À faire:
D'après l'extrait sur l'Arménie, sur quoi la France exerce-t-elle un droit de protection officielle ?

Texte extrait:

Hâtons-nous, car l'Arménie ne saurait davantage attendre et languir. En vain nous dit-on que depuis longtemps, depuis des siècles, elle est façonnée à l'infortune et habituée à souffrir; est-ce une raison pour prolonger indéfiniment sa souffrance? Est-ce à nous, peuples civilisés et chrétiens, qu'il appartient   de  damner toute une nation en ce monde ? Après  avoir  pourvu  au sort   de   l'Arménie,   on .pourra s'occuper de la Macédoine dans le même esprit, et lorsqu'on aura fermé ces deux plaies béantes, qui altèrent l'économie du corps social tout entier, il est vraisemblable que l'Orient entrera dans une ère d'apaisement relatif. Hors de là, point de salut. Si l'Europe ne s'entend pas sur cette œuvre de miséricorde, de justice et de raison, elle devra s'en prendre à elle-même des maux que déchaînera sur elle, dans un avenir prochain, imminent peut-être, une conflagration générale de l'Orient. (Applaudissements.) Que, dans  cette œuvre indispensable,   une  part considérable d'action  et d'initiative  incombe à la France,  à notre France, c'est ce qui nous reste à démontrer. (Applaudissements.) A cet égard aussi, ne nous payons pas de formules, de mots, défions-nous d'exagérations diverses, et tâchons, s'il est possible, de remettre la question au point. On parle volontiers, en ces jours, du protectorat de la France sur les chrétiens d'Orient. écartons d'abord ce mot de protectorat qui, par l'acception qu'il a prise dans la langue coloniale, prête à confusion, et tâchons de préciser quelles sont les bases légales et morales de notre situation à l'égard de la chrétienté d'Orient. Elles sont au nombre de trois :

Premièrement, la France, en vertu de ses anciennes Capitulations, et surtout d'une  longue  possession, d'une longue usance, exerce un droit de protection officielle sur les missions catholiques, c'est-à-dire sur les établissements fondés en Turquie par, des religieux latins venus de toutes les parties de la catholicité; vivant dans le Levant en étrangers et non sujets du Sultan. Voilà un premier point bien précis, mais nettement circonscrit et limité. En second lieu, la France, toujours en vertu d'une longue tradition, exerce un droit de patronage, non pas officiel, mais officieux, sur les groupes de catholiques indigènes, de catholiques orientaux, qui sont parsemés et clairsemés dans les états du Sultan, par exemple les Maronites du Liban, les Arméniens catholiques, etc. Vous voyez que le gros de la nation arménienne,  qui est de culte grégorien, échappé à ce patronage, et que, de ce chef, on ne peut dire que la question arménienne soit une question spécialement française.

Entrées fournies:
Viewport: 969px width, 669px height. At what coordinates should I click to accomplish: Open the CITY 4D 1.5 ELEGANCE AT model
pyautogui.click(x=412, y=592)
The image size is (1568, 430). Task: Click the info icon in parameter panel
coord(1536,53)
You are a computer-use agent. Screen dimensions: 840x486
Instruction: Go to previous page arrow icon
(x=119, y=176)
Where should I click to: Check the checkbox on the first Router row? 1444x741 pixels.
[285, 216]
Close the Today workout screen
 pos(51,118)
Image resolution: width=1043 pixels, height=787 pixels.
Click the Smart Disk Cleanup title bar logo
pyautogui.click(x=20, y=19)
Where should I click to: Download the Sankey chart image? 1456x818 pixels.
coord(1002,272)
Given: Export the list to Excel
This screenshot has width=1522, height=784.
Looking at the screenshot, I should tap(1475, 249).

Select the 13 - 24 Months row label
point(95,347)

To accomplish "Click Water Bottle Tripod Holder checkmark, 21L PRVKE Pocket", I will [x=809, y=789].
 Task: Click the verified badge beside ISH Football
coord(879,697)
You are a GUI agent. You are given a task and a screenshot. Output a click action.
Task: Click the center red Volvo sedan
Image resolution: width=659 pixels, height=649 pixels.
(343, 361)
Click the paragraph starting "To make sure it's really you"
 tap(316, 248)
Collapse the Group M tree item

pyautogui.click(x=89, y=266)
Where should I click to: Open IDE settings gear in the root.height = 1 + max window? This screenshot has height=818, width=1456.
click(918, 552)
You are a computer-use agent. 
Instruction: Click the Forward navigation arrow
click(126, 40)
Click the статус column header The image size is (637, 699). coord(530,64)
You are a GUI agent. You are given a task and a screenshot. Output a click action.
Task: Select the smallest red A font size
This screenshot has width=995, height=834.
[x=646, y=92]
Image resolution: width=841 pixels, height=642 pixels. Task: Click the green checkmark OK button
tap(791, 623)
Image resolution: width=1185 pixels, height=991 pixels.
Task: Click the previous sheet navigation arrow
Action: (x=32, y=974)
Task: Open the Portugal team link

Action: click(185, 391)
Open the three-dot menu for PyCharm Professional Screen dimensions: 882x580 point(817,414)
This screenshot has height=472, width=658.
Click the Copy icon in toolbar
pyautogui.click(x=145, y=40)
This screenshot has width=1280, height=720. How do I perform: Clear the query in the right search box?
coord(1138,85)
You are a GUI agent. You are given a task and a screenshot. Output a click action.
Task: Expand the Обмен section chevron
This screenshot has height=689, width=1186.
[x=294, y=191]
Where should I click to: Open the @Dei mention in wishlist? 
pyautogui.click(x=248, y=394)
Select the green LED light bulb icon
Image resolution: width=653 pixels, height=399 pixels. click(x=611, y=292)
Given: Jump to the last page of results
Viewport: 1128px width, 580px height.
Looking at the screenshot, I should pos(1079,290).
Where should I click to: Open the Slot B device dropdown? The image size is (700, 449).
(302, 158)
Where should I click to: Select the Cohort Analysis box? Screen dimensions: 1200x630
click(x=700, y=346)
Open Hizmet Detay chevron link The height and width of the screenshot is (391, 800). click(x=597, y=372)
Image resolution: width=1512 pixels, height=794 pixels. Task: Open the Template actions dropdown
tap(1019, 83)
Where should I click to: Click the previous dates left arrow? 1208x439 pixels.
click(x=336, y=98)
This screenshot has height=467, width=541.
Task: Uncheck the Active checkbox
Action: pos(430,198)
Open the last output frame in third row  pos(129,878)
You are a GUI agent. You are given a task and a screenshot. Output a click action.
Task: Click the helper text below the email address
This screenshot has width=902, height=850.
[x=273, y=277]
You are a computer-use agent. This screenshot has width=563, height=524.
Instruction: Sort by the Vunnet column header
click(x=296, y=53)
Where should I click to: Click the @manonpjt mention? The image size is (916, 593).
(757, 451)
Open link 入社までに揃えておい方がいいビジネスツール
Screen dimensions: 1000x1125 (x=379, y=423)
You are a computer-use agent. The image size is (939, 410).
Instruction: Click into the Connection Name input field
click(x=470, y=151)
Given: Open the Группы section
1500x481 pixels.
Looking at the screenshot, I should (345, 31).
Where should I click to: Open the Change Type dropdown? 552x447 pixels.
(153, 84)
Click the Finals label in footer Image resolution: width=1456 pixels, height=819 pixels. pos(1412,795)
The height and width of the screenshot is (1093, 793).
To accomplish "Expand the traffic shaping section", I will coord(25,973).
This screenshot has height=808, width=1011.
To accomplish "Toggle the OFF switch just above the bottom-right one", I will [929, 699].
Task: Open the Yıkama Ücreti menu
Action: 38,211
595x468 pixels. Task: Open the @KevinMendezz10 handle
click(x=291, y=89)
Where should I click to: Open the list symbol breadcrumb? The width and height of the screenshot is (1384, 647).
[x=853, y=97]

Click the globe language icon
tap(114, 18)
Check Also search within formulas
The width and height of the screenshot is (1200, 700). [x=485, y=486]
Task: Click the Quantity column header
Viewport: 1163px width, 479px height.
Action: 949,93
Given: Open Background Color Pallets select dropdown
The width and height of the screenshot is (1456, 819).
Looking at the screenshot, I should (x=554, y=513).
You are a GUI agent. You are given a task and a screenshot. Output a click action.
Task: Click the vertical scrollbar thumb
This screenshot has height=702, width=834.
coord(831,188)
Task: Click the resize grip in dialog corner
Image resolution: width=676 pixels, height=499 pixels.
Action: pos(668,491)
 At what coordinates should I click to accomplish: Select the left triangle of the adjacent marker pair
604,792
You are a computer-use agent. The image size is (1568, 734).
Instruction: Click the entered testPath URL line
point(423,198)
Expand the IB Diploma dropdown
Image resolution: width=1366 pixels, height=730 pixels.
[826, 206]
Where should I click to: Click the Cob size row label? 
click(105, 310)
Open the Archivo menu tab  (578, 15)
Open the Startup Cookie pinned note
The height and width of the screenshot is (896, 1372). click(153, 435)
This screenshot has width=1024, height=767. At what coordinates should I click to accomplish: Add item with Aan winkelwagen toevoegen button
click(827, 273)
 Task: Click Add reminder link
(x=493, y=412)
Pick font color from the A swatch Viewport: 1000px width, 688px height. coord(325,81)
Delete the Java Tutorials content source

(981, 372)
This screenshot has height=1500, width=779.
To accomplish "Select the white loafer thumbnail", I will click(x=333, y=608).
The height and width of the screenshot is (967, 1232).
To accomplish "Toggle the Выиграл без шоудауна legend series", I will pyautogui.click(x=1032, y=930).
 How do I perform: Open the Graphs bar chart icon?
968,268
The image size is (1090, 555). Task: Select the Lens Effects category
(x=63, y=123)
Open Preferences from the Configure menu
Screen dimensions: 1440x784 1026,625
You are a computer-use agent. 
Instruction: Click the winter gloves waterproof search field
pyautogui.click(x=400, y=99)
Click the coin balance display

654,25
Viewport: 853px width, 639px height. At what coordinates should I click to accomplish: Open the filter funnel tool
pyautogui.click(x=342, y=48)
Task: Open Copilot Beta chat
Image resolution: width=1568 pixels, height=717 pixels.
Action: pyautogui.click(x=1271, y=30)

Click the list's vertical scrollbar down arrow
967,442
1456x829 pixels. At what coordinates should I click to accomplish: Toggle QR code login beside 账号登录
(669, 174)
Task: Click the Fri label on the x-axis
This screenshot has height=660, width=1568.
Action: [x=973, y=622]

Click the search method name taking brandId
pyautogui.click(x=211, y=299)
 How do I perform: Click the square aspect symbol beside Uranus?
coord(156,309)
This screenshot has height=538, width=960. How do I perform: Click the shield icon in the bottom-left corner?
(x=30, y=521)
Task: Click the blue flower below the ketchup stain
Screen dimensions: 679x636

Réponse:
Sur les missions catholiques, c'est-à-dire les établissements fondés en Turquie par des religieux latins venus de toutes les parties de la catholicité.